Goal of the exercise ▸ Please repeat the lines below exactly. Begin with the line containing "Where should I" and go on through the line containing "Select the Sequence".

Supplied entries ▸

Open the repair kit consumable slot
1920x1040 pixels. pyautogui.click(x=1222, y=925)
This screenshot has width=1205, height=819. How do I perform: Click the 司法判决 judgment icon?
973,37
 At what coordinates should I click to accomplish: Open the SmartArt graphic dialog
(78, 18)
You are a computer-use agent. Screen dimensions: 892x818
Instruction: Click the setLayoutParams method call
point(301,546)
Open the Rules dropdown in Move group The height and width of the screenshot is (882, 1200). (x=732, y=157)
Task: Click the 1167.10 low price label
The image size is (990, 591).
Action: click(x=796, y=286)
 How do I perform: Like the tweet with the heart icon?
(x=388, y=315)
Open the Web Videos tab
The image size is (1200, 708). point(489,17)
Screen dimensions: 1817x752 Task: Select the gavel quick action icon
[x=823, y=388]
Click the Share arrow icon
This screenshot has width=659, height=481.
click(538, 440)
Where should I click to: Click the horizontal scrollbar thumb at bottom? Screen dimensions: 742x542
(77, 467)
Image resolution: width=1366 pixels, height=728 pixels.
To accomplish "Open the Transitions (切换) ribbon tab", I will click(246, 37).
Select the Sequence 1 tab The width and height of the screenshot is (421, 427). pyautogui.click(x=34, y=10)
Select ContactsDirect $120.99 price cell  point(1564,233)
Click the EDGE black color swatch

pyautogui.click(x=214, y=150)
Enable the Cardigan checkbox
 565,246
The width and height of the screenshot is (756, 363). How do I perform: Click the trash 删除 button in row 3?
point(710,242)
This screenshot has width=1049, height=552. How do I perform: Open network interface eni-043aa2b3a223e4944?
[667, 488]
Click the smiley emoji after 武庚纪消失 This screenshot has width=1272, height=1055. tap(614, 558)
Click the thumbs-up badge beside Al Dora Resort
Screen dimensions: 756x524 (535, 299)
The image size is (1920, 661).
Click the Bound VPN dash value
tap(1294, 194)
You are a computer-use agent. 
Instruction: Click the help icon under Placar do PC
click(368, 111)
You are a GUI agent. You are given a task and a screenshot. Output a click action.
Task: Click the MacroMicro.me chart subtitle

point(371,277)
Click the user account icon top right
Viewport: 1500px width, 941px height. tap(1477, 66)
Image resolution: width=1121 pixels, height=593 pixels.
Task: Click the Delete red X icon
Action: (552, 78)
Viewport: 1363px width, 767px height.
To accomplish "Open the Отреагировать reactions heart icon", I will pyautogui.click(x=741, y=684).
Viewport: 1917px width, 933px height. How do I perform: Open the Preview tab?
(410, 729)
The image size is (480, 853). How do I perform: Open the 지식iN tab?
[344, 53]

Exercise result ▸
Where should I click to: Click the horizontal scrollbar thumb at bottom? Screen dimensions: 742x542
(77, 467)
Image resolution: width=1366 pixels, height=728 pixels.
To accomplish "Open the Transitions (切换) ribbon tab", I will click(246, 37).
Select the Sequence 1 tab The width and height of the screenshot is (421, 427). pyautogui.click(x=34, y=10)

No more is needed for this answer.